Since late 2007, the Federal Reserve has embarked on grand-scale collusion with other G-7 central banks to manufacture a massive amount of money. The scope and degree of this collusion are historically unprecedented and by admission of the perpetrators, unconventional in approach, and – depending on the speech – ineffective.

Central bank efforts to provide liquidity to the private banking system have been delivered amidst a plethora of grandiose phrases like “unlimited” and “by all means necessary.” Central bankers have played a game with no defined goalposts, no clock rundown, no max scores, and no true end in sight.

At the Fed’s instigation, central bankers built policy on the fly. Their science experiment morphed into something even Dr. Frankenstein couldn’t have imagined. Confidence in the Fed and the U.S. dollar (as well as in other major central banks globally) has dropped considerably, even as this exercise remains in motion, and even though central bankers have tactiltly admitted that their money creation scheme was largely a bust, though not in any one official statement.

Cracks in the Facade

On July 31, 2017, Stanley Fischer, vice chairman of the Fed, delivered a speech in Rio de Janeiro, Brazil. There, he addressed the phenomenon of low interest rates worldwide.

Fischer admitted that “the effects of quantitative easing in the United States and abroad” are suppressing rates. He also said there was “a heightened demand for safe assets affecting yields on advanced-economy government securities.” (Actually, there’s been heighted demand for junky assets, as well, which has manifested in a bi-polarity of saver vs. speculator preference.) What Fischer meant was that investors are realizing that low rates since 2008 haven’t fueled real growth, just asset bubbles.

Remember, Fischer is the Fed’s No. 2 man. He was also a professor to former Fed Chair Ben Bernanke and current European Central Bank President Mario Draghi. Both have considered him to be a major influence in their economic outlook.

The “Big Three” central banks — the Fed, the European Central Bank and the Bank of Japan — have collectively held rates at a zero percent on average since the global financial crisis began. For nearly a decade, central banks have been batting about tens of trillions of dollars to do so.

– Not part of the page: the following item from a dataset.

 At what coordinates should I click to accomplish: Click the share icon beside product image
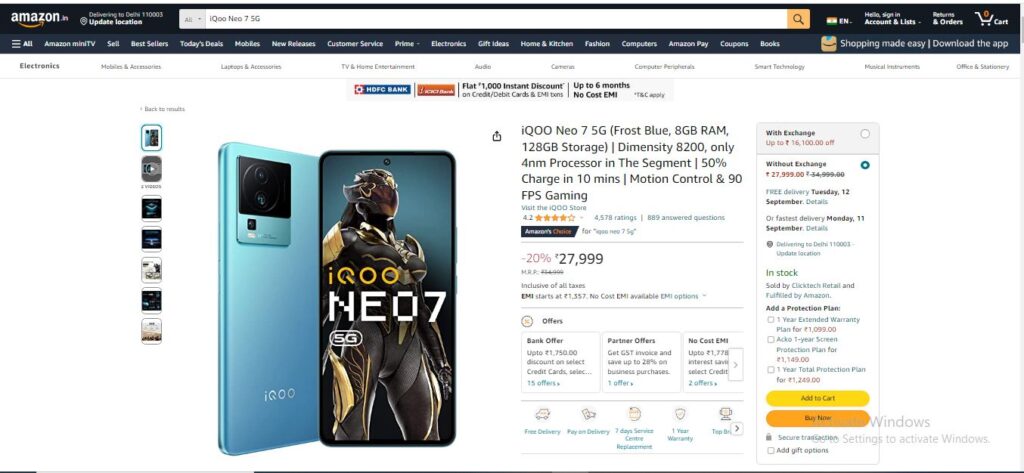point(497,136)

They have fueled bubbles. They have amassed assets on their books worth nearly $14 trillion. That’s money not serving any productive, real-economy purpose – because it happens to be in lock-down.

In his speech, Fischer channeled Bernanke, Yellen and other major central bank leaders who, having been so enthusiastic about the possibilities, later intimated that low rates and massive asset buying and/or holding programs alone aren’t enough to stimulate economic growth. Which begs the question, why they’ve continued for so long.